- INSTRUCTIONS FOR THE TASK
Where in the records does the word "header" occur? Copy each line in which it does.
----
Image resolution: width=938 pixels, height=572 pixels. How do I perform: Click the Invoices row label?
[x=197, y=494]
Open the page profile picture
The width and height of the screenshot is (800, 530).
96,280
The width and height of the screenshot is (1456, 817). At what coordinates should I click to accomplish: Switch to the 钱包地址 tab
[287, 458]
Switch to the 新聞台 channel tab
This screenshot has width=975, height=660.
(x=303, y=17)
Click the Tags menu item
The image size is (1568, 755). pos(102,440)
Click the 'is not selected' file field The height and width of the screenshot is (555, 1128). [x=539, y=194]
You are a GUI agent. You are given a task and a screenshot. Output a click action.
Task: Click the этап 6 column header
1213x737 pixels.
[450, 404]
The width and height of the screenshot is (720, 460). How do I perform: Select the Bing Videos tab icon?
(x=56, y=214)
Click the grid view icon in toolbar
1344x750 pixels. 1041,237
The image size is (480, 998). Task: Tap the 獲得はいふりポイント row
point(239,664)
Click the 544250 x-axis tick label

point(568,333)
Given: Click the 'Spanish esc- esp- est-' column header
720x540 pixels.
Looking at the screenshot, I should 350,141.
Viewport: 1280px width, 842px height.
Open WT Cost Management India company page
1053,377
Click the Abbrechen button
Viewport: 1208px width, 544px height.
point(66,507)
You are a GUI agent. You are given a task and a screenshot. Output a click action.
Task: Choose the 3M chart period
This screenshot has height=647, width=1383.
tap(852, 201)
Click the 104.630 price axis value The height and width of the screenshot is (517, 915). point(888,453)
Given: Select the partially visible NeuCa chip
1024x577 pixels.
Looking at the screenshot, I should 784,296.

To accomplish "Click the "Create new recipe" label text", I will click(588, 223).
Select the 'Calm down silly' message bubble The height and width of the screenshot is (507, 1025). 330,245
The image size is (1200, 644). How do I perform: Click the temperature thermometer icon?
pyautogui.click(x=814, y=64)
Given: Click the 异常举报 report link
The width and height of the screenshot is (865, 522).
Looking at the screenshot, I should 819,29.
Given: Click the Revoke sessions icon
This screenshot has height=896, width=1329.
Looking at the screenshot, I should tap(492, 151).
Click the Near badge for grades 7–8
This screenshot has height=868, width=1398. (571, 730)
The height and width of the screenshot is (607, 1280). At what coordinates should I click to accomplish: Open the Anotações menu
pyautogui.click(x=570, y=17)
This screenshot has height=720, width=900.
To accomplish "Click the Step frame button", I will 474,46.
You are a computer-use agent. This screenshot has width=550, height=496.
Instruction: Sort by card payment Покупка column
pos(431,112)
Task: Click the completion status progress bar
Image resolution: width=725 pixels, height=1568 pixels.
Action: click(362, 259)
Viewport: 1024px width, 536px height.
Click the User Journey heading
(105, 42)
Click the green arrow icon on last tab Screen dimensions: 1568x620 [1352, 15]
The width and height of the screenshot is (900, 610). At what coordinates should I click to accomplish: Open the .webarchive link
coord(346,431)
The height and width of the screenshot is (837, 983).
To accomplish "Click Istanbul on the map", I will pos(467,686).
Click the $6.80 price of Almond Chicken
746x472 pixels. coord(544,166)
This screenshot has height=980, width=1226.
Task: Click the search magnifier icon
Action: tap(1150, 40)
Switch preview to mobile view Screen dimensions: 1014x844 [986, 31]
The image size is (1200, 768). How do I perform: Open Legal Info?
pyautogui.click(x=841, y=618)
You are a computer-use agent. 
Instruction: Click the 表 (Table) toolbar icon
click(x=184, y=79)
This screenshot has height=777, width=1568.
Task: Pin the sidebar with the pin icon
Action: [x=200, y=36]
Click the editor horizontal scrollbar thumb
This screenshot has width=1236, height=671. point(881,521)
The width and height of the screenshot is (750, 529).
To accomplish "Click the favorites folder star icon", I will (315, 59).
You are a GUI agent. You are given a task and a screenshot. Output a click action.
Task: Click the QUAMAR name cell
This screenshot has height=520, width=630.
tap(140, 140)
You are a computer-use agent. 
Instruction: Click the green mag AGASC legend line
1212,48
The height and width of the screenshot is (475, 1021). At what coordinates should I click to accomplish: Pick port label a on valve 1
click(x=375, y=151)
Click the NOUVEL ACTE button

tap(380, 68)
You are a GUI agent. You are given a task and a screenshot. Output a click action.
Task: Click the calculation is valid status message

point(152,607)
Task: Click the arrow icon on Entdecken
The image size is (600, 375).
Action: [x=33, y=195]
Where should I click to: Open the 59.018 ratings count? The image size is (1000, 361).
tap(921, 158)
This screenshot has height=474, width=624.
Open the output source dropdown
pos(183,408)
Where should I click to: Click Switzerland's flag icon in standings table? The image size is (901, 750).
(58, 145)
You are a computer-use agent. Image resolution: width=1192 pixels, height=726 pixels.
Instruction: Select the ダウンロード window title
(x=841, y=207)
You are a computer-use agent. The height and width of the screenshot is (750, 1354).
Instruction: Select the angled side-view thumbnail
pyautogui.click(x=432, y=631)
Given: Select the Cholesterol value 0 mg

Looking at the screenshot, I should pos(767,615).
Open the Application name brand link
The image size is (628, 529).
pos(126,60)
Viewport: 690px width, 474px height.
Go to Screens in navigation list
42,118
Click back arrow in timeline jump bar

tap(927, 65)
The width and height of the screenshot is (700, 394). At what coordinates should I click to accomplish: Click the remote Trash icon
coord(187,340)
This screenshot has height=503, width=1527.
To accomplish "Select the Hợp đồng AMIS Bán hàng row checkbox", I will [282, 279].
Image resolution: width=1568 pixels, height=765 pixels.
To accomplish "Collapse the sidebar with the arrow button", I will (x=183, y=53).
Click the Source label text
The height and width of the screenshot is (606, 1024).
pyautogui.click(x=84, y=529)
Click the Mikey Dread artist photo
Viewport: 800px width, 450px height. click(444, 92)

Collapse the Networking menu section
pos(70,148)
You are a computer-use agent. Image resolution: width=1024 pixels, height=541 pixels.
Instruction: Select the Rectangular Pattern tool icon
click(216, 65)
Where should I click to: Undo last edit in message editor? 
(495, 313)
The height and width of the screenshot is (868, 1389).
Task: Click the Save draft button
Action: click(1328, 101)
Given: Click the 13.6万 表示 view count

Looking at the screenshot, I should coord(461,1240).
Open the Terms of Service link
----
- ANSWER
Task: Click the этап 6 column header
Given: Click the 'Spanish esc- esp- est-' column header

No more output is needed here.